Florida Georgia Line singles chronology
| "Meant to Be" (2017) | "Up Down" (2017) | "Simple" (2018) |

Music video
- "Up Down" on YouTube

= Up Down (Morgan Wallen song) =

"Up Down" is a song written by Michael Hardy, CJ Solar, and Brad Clawson. It was recorded by American country music singer Morgan Wallen along with country music duo Florida Georgia Line. The song is Wallen's second single release overall, and it appears on his 2018 studio album If I Know Me. "Up Down" has reached number one on the Billboard Country Airplay chart and number five on the Hot Country Songs chart. It also reached number 49 on the Hot 100 chart. The song was certified 5× platinum by the Recording Industry Association of America (RIAA), and has sold 267,000 units as of August 2018. It achieved similar chart success in Canada, reaching number one on the Canada Country chart.

An accompanying music video for the song, directed by Justin Clough, features Wallen and both members of Florida Georgia Line partying on a beach, and in concert.

==Composition==
Hardy, a close friend of Wallen's, wrote the song with Brad Clawson (son of Nashville songwriter Rodney Clawson) and CJ Solar. Originally Wallen had intended to sing the song solo, but he contacted Florida Georgia Line to ask for their opinion of the song, and the duo chose to sing guest vocals on it. Wallen said that he identified with the song's theme of having a good time in a small town because of his own upbringing.
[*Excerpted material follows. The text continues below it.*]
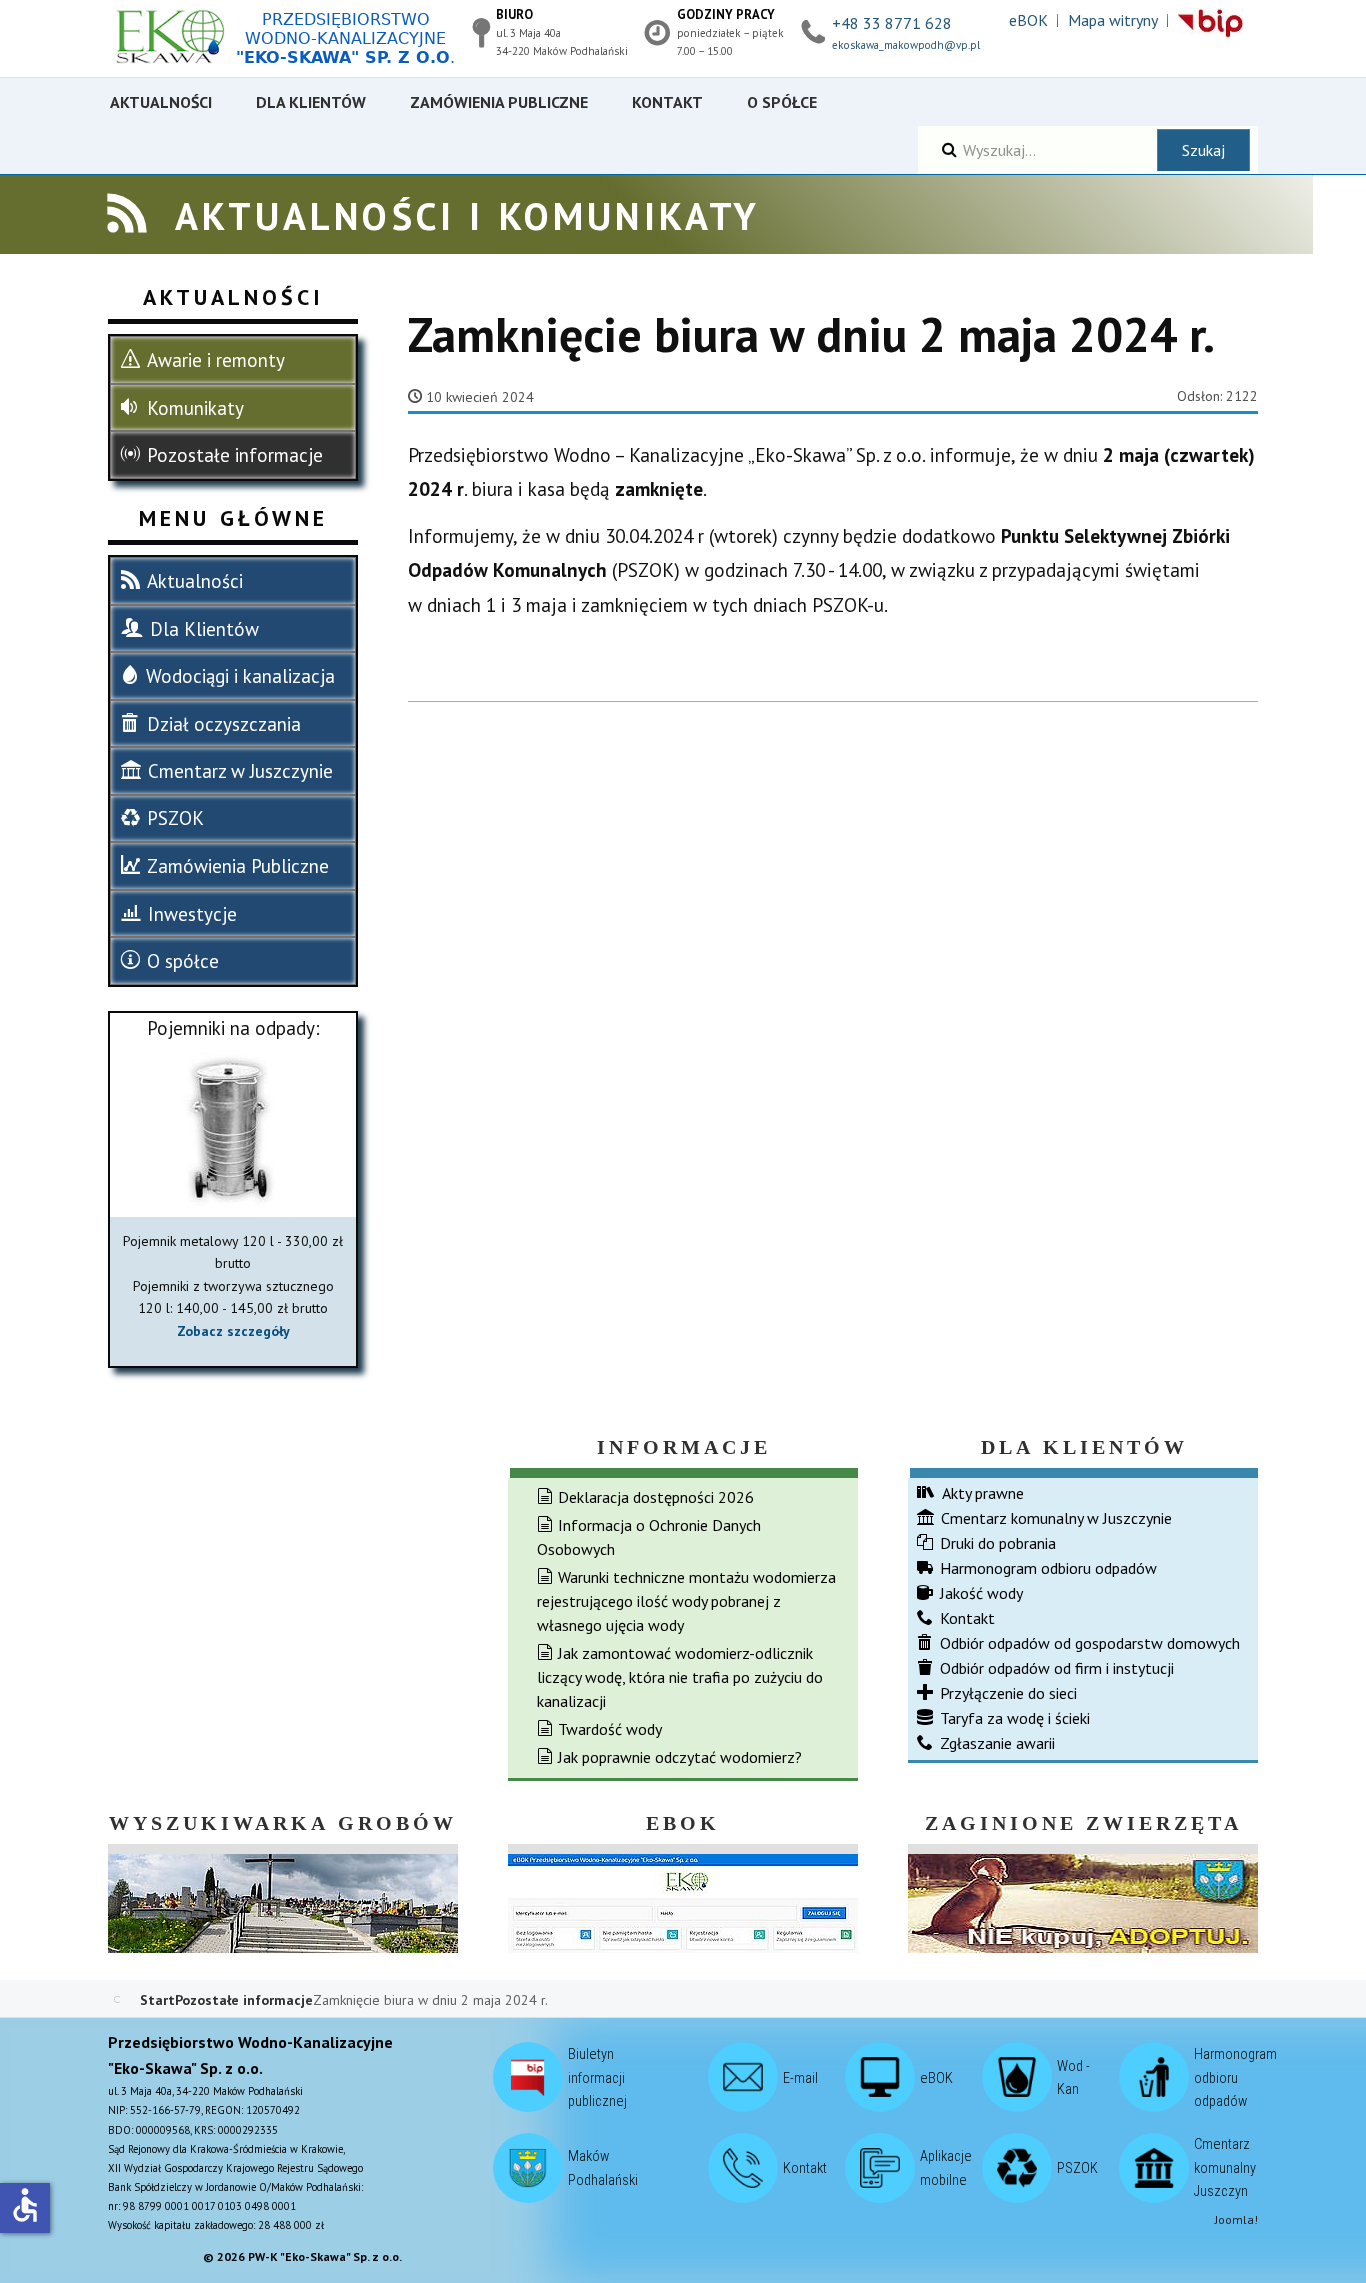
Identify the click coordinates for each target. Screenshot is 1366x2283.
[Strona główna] (298, 38)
==Commercial performance==
The song was certified platinum on July 31, 2018, and 2× platinum on February 25, 2020, for two million combined sales and streams units. It had sold 333,000 copies in the United States as of September 2018.

==Music video==
The song's music video features Wallen and both members of Florida Georgia Line partying at Perdido Pass in Orange Beach, Alabama and in concert at The Wharf Amphitheater on Orange Beach, Alabama. It was directed by Justin Clough.

==Parodies==
In July 2018, country music parodist Cledus T. Judd released a parody of the song titled "(Weight's Goin') Up Down, Up Down". The parody has its own music video, directed by Judd himself and featuring members of his family.

==Charts==

===Weekly charts===

| Chart (2017–2018) | Peak position |
|---|---|
| Canada Hot 100 (Billboard) | 89 |
| Canada Country (Billboard) | 1 |
| US Billboard Hot 100 | 49 |
| US Country Airplay (Billboard) | 1 |
| US Hot Country Songs (Billboard) | 5 |

===Year-end charts===

| Chart (2018) | Position |
|---|---|
| US Country Airplay (Billboard) | 20 |
| US Hot Country Songs (Billboard) | 10 |

==Certifications==

| Region | Certification | Certified units/sales |
| Canada (Music Canada) | 4× Platinum | 320,000^{‡} |
| New Zealand (RMNZ) | Gold | 15,000^{‡} |
| United States (RIAA) | 5× Platinum | 5,000,000^{‡} |
^{‡} Sales+streaming figures based on certification alone.